Using "header" as the search string, find the matching lines below and copy them.

- - - - -

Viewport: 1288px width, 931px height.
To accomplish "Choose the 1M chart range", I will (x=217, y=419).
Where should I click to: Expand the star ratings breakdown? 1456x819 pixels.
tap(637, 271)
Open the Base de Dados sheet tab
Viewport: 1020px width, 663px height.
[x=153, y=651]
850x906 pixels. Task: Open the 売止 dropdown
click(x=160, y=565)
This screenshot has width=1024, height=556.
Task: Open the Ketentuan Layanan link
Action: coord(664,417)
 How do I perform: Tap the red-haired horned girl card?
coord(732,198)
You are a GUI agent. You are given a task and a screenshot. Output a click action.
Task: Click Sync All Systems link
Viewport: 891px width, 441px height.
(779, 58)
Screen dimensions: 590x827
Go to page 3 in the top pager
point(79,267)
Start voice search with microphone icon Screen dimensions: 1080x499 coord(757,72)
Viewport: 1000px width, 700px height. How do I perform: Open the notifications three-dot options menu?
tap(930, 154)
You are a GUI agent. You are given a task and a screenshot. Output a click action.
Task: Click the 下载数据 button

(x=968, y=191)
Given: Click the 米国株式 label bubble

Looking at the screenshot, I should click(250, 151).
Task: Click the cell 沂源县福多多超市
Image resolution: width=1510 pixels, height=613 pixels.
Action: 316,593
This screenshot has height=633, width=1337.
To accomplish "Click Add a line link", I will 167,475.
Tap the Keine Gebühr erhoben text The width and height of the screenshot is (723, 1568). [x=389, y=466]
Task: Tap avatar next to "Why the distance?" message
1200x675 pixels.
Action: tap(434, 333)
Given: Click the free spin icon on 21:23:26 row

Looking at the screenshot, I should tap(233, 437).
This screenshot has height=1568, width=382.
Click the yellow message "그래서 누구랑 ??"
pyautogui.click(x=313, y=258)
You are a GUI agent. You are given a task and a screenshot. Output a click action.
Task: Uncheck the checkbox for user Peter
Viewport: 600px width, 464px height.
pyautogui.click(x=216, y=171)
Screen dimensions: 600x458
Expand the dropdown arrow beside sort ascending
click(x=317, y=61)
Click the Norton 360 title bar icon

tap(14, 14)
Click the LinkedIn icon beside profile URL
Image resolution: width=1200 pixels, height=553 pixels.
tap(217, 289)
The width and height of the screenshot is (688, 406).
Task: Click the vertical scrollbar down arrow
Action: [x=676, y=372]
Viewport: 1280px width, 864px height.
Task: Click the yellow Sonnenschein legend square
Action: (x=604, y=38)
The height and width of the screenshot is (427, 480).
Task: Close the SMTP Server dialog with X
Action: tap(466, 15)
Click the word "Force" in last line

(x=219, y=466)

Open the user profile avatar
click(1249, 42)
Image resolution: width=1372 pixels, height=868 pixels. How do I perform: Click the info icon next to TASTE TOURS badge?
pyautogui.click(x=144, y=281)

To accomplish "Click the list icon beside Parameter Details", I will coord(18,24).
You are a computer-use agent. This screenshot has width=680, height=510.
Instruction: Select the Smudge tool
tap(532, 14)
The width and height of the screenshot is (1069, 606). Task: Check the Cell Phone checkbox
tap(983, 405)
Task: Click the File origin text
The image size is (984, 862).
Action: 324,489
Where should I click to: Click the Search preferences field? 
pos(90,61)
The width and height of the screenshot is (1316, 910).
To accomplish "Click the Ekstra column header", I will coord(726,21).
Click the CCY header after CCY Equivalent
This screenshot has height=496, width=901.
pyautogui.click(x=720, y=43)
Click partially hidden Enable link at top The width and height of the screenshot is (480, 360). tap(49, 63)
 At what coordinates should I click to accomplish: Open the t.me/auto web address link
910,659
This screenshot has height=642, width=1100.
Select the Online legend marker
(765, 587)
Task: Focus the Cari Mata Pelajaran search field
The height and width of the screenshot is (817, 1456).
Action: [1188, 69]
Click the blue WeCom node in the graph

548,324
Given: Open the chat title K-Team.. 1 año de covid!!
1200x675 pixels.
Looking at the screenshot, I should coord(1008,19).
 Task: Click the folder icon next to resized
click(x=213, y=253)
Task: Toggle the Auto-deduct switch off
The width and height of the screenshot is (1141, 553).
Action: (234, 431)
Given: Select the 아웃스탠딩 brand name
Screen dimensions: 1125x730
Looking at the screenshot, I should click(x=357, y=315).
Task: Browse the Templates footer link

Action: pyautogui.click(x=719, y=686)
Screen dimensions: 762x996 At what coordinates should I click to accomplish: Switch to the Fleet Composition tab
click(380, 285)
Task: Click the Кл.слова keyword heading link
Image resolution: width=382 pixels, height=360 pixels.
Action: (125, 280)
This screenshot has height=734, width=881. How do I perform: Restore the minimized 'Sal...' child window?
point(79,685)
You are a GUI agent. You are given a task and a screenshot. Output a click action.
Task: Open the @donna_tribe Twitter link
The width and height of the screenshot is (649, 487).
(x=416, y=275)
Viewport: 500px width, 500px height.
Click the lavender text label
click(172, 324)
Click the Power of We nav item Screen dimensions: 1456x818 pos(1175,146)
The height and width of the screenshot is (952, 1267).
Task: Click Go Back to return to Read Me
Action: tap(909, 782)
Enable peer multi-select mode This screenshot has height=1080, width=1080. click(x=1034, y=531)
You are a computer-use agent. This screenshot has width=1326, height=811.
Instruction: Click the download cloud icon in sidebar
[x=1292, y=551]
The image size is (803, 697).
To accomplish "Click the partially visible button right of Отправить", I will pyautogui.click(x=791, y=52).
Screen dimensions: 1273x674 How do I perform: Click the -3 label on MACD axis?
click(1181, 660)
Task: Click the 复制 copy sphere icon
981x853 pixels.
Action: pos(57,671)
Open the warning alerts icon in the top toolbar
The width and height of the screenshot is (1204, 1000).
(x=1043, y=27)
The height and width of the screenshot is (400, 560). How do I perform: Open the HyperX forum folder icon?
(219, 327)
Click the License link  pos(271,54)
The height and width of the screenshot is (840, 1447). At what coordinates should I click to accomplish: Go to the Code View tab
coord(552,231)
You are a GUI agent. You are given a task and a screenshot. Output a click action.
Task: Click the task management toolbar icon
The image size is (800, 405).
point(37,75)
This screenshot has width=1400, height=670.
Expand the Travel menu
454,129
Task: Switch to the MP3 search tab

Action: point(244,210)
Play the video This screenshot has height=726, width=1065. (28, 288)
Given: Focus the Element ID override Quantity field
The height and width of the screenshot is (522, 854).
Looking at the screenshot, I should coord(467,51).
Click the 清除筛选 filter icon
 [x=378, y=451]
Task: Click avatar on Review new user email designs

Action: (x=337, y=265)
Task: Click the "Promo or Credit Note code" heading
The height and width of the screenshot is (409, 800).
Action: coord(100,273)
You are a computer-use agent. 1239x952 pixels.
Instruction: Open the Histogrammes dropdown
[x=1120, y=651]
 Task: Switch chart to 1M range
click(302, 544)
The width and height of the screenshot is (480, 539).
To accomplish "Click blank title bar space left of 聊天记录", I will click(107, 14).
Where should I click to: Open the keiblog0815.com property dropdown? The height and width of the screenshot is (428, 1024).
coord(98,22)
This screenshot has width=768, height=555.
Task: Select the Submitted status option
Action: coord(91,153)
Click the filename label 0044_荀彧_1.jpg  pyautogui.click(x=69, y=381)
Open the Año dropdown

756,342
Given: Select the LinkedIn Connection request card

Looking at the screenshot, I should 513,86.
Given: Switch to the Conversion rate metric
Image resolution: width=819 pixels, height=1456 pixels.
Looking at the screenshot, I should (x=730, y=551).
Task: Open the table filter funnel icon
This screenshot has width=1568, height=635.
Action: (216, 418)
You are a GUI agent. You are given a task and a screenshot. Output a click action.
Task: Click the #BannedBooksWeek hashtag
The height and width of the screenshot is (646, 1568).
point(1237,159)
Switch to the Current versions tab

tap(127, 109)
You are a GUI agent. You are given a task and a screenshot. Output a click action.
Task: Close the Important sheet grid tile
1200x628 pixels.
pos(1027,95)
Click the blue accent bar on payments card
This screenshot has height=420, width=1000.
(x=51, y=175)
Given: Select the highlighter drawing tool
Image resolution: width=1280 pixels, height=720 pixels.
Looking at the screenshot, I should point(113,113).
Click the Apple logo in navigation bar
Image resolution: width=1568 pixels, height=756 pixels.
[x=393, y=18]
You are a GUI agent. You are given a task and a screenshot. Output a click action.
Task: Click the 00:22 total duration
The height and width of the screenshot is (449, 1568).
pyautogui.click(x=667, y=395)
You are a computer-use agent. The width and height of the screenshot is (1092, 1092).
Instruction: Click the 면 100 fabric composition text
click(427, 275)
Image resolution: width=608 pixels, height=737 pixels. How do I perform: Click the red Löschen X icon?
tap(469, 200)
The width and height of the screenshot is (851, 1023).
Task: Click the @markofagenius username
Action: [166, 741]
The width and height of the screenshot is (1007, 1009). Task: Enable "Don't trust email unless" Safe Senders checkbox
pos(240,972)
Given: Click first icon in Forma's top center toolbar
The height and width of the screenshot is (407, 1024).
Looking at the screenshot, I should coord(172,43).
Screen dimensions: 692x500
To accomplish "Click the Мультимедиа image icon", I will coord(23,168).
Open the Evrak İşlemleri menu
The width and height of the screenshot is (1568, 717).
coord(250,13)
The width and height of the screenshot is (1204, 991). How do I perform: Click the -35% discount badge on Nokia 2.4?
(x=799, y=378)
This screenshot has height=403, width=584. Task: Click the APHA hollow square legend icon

- - - - -

_SOLUTION BELOW_.
To accomplish "Click the Ekstra column header", I will coord(726,21).
Click the CCY header after CCY Equivalent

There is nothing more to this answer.